# Completed the work on this stick



## CV3 (Jan 30, 2014)

I added bear tracks just below the grip. I have applied the first coat of Odies “super-duper oil’. I am a bit disappointed right now. Based on the instruction, which I followed to the letter, it should have been ready for a second coat after 24 hr’s. however, it wasn’t. Looks like it could take a few days to cure. I use this because it was said to be a fasted cure than tung oil and I am on the clock to deliver it. 



















.


----------



## Slow Turtle (8 mo ago)

That is awesome, so much skilled work.


----------



## valky307 (Nov 23, 2021)

Such a talent of skill and perfection! I now hesitate to post my crude haphazard sticks!
You are a true artesian my friend!👑


----------



## CV3 (Jan 30, 2014)

valky307 said:


> Such a talent of skill and perfection! I now hesitate to post my crude haphazard sticks!

GIVEN REQUEST: Write out everything in the stick-finishing thread from "I added bear" down to "to deliver it.", replacing "bear tracks" with "deer tracks".

DATA EXCERPTS:
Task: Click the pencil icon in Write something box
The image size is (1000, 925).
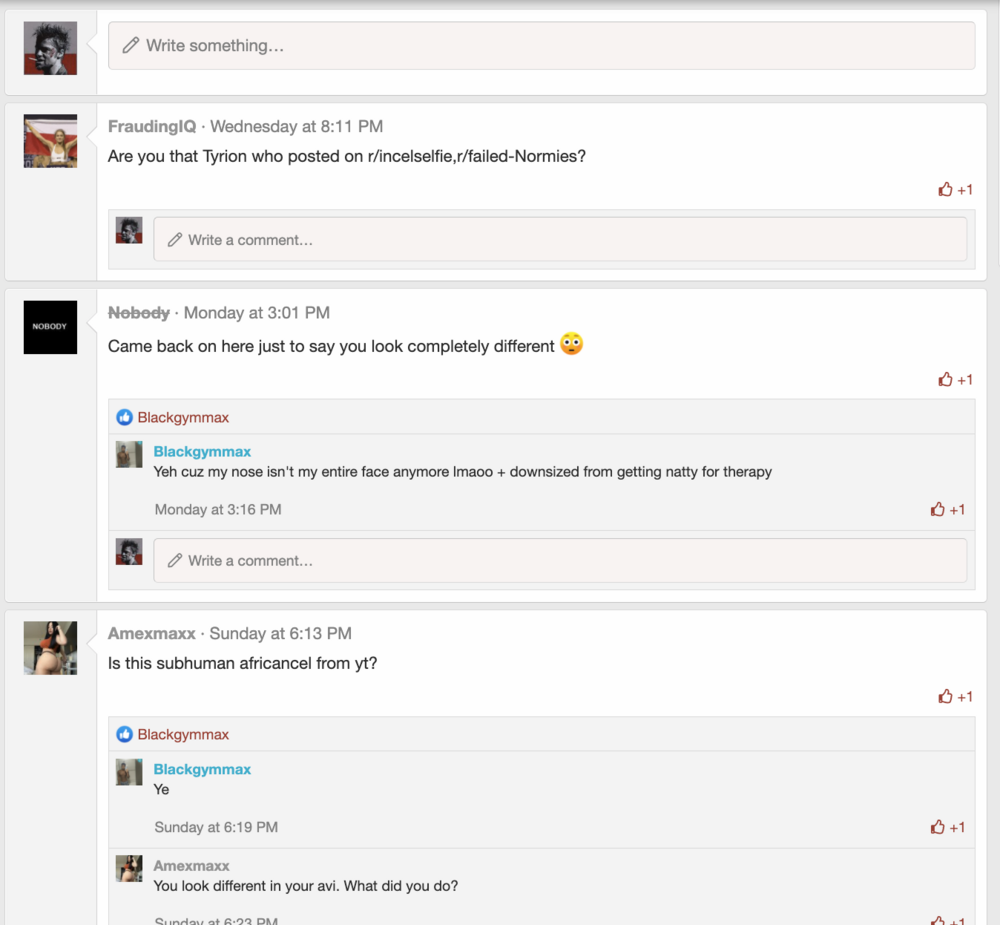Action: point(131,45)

...

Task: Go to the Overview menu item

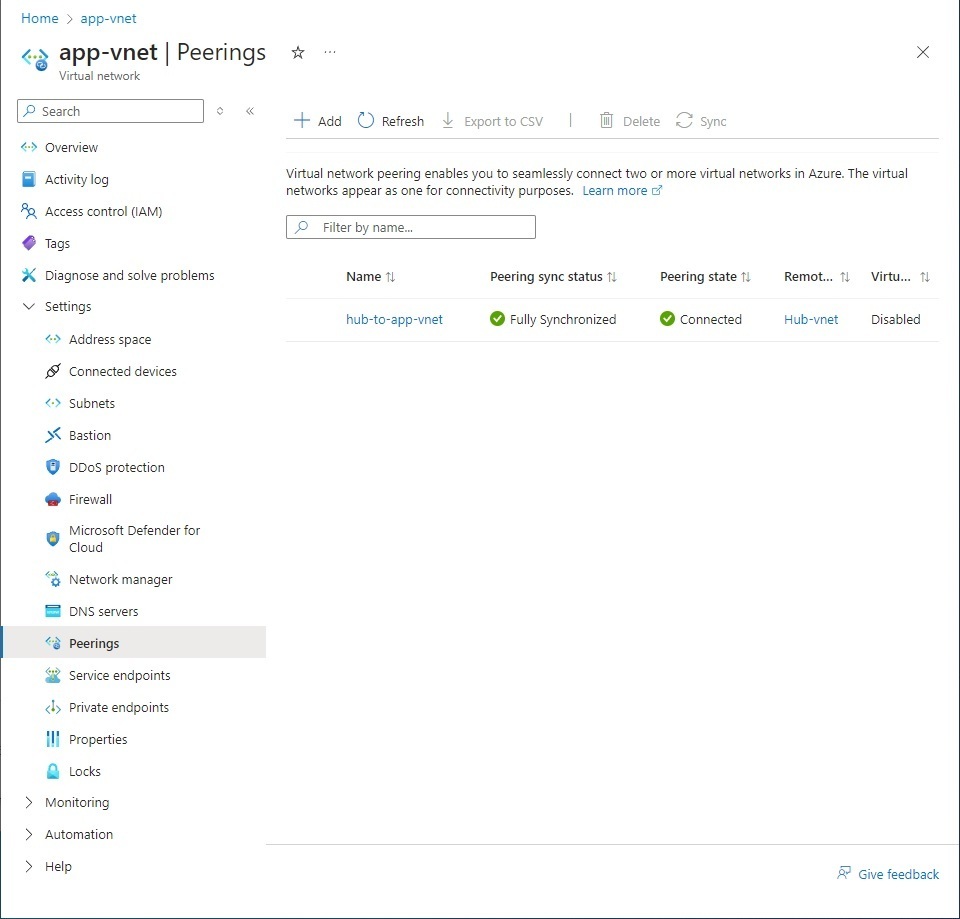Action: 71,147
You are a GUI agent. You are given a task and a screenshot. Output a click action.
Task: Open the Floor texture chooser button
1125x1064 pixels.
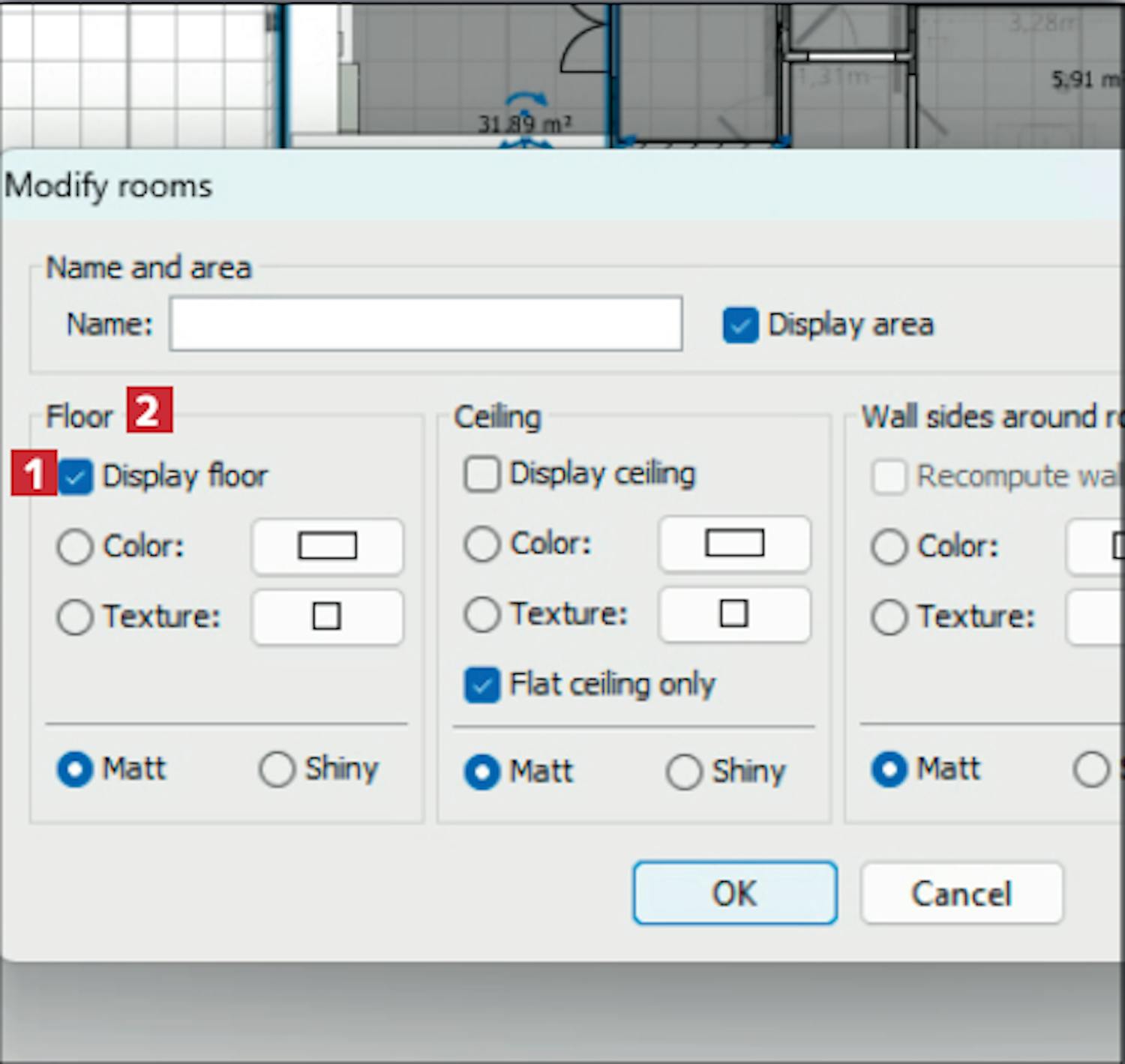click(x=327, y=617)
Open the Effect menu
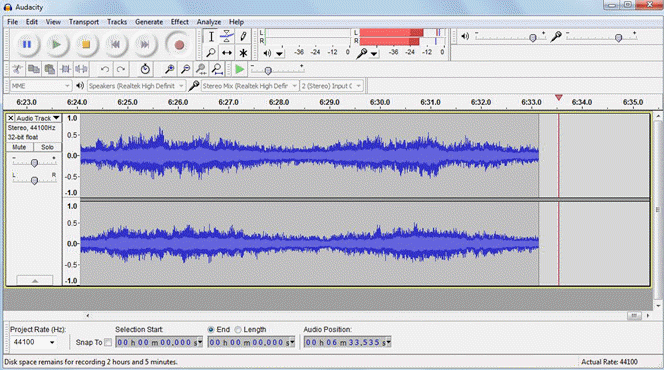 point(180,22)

SOLUTION TO THE EXERCISE:
I added deer tracks just below the grip. I have applied the first coat of Odies “super-duper oil’. I am a bit disappointed right now. Based on the instruction, which I followed to the letter, it should have been ready for a second coat after 24 hr’s. however, it wasn’t. Looks like it could take a few days to cure. I use this because it was said to be a fasted cure than tung oil and I am on the clock to deliver it.